In his 1962 book, Thinking About the Unthinkable, Herman Kahn proposed that a policy of nuclear response must “look and be both prudent and rational.” In Arms and Influence, published four years later, Thomas Schelling pointed out that “Soviet expectations about the behavior of the United States are one of the most valuable assets we possess in world affairs.” Putin certainly seems to have believed President Biden when he declared that the US would not become involved in fighting Russia in Ukraine. But this will not necessarily be the case when faced with a fanatical adversary who refuses to believe anything he hears from an American administration. The potential for conspiracy-theory-driven leaders with nuclear weapons to resist de-escalatory messaging will be a persistently destabilizing element.
One alternative to a “prudent and rational” approach that cultivates the adversary’s expectations about US behavior is the concept put forward by the Israeli strategic thinker, Yehezkel Dror. Dror proposes to base deterrence on the image of a “crazy state”—one that may actually use nuclear weapons in a pre-emptive attack—thereby reinforcing the perception of a willingness to use its nuclear capability. However, as noted above, this is a difficult strategy to implement in democratic societies that have developed robust norms against military aggression.
A preferable strategy may be ambiguity regarding the thresholds that precipitate the use of nuclear weapons. This is a dangerous area, and such a posture must take into account the corresponding posture of the adversary. A country like Iran that views nuclear weapons not only as a deterrent, but also as a means of pursuing regional hegemony, will be more likely to integrate this capability in its day to day strategic posture. The example of the Ukraine crisis, in which the US/NATO refused to be baited by Russia’s announcement of its new nuclear alert status, is likely to be counter-productive against such an adversary. The satisfaction such an adversary would get from successfully challenging the US with impunity is likely to lead to further escalation.
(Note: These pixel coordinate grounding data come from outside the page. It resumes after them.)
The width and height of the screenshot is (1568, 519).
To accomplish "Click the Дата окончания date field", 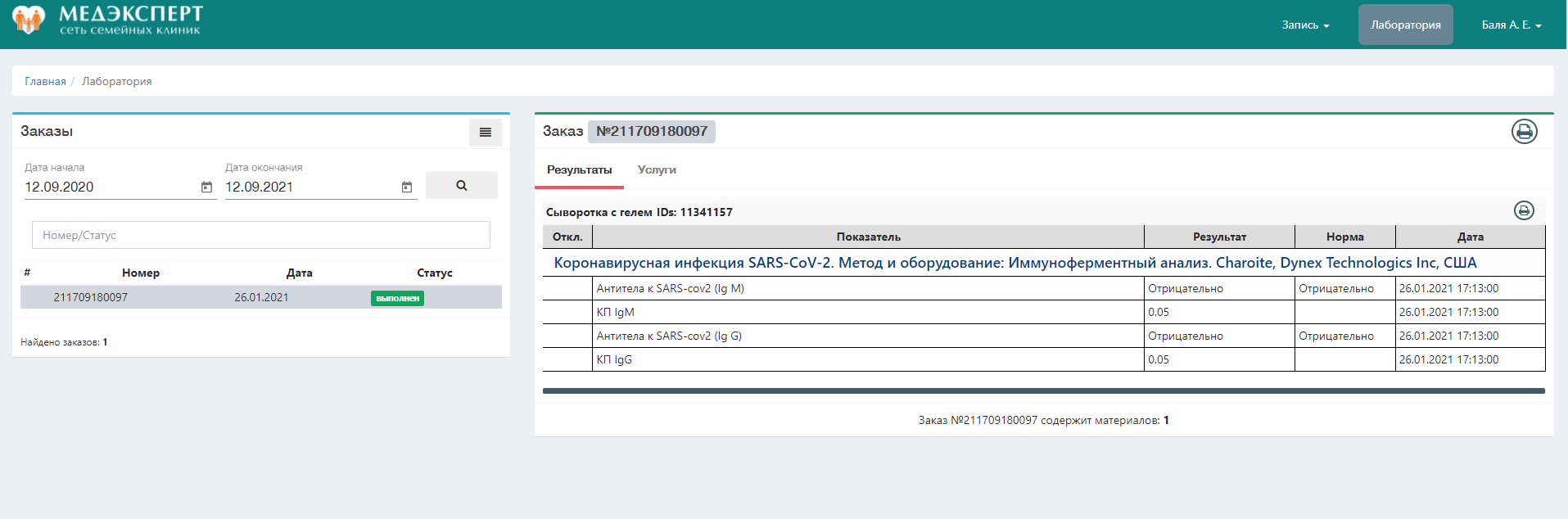I will click(x=311, y=187).
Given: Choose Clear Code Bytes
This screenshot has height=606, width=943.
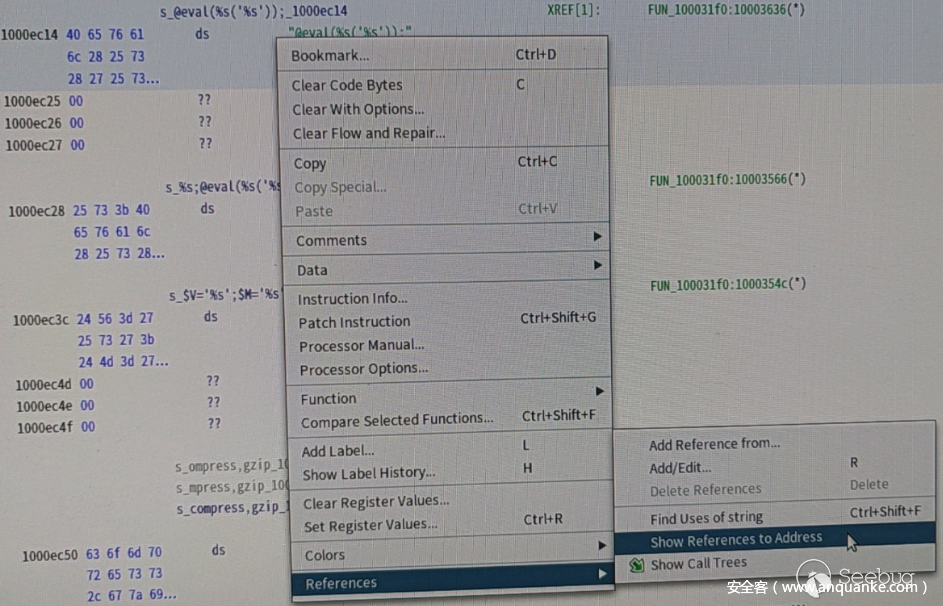Looking at the screenshot, I should (346, 85).
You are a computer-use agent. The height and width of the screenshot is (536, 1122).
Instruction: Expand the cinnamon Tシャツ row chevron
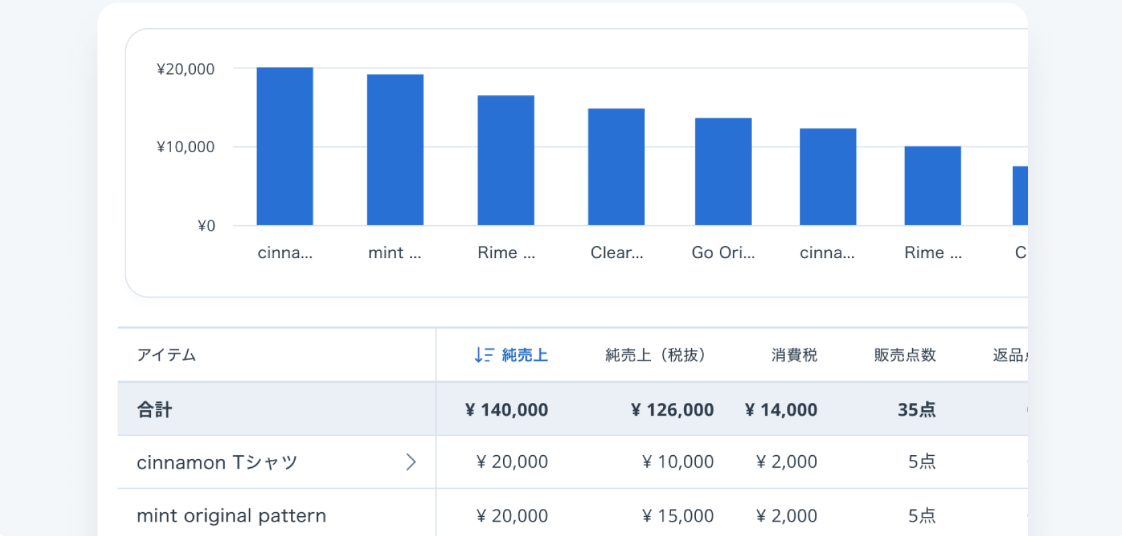(x=410, y=462)
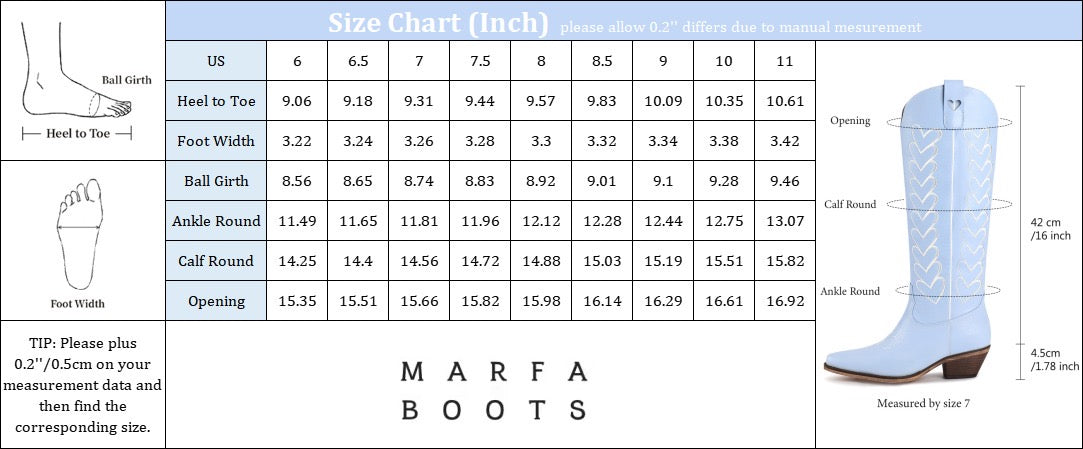The image size is (1083, 449).
Task: Click the US size 11 column header
Action: (785, 61)
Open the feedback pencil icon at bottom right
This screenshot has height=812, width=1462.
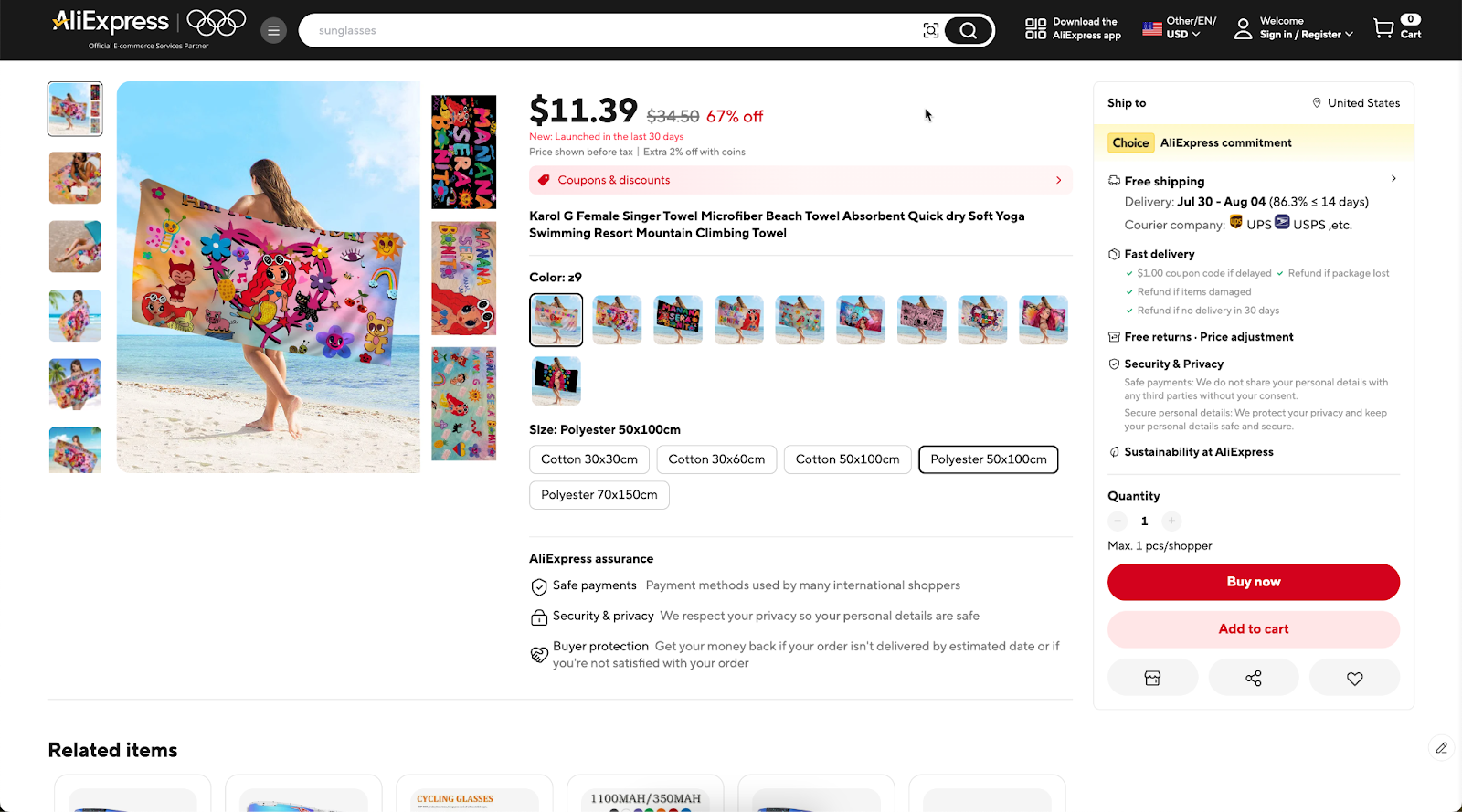tap(1442, 747)

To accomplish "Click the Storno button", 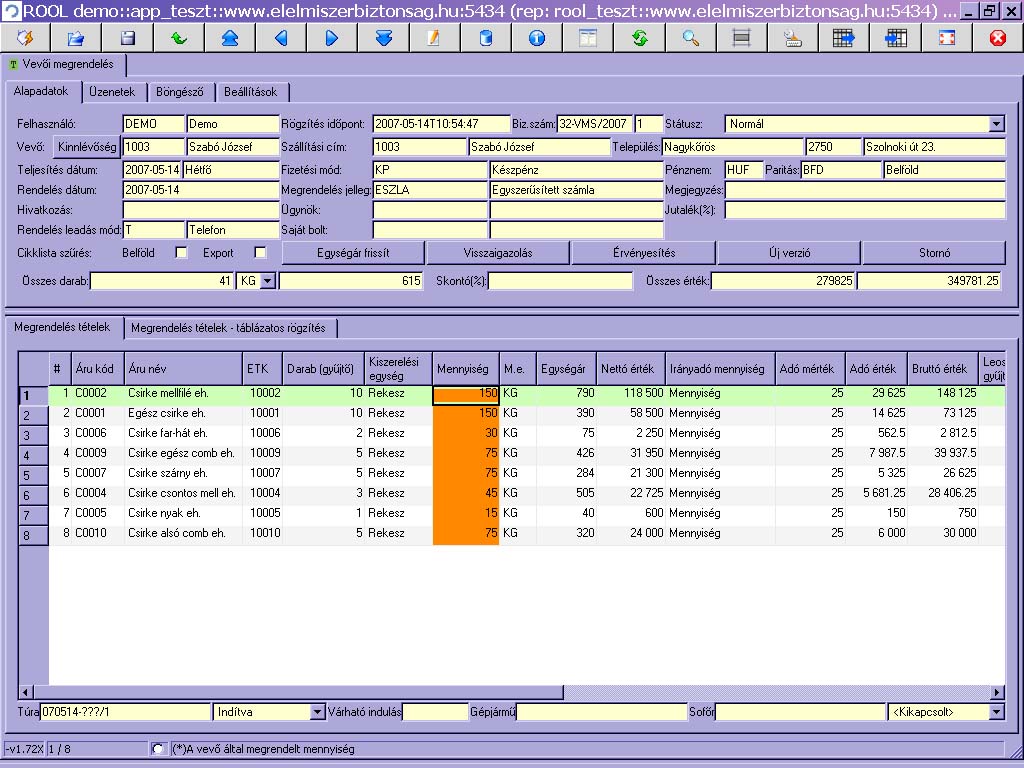I will click(x=934, y=253).
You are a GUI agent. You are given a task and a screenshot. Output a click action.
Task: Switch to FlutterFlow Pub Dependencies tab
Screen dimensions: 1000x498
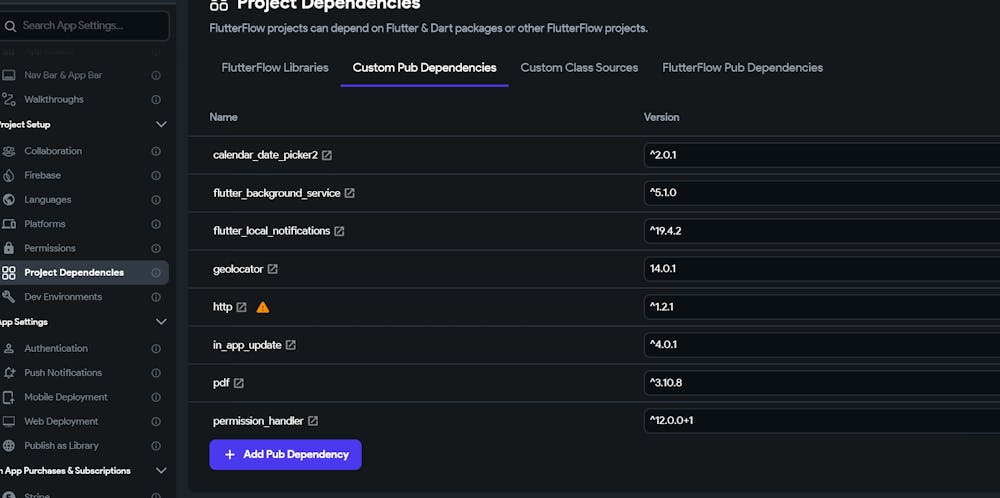pos(742,68)
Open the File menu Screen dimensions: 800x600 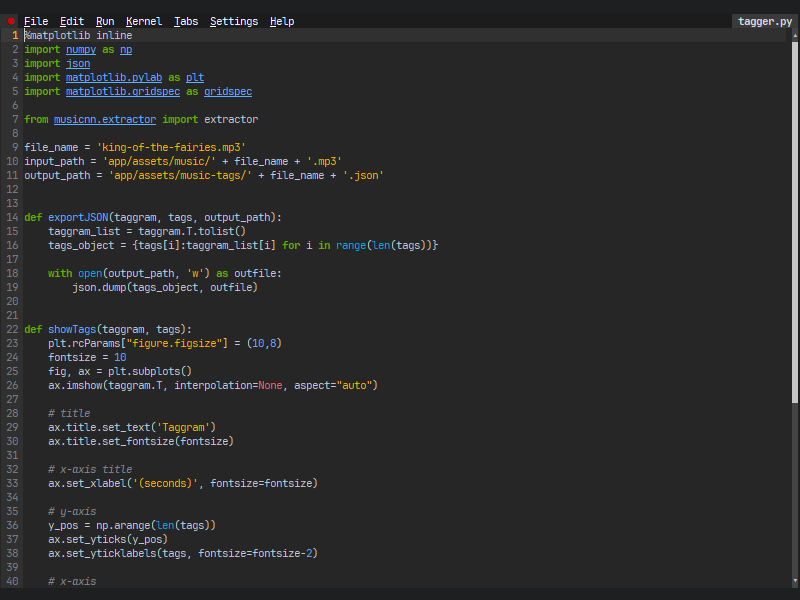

As a matter of policy, the US and NATO must decide what level of saber-rattling should be deemed sufficient to warrant a reciprocal nuclear alert. Although a reluctance to engage in—or even threaten—military action has contributed to the Long Peace enjoyed by the democratic world since the end of the Second World War, it has also made the undemocratic world more dangerous. Belligerent autocrats like Putin, unrestrained by such Western taboos, have been encouraged to believe that they can pursue their imperial ambitions with impunity. The invasion of Ukraine has provided risk-averse Western publics and politicians with a reminder that the best way to avoid military conflict is, paradoxically, to threaten force and commit to using it where necessary. If we are to achieve a more peaceful world, the West needs to rediscover the meaning and importance of credible deterrence.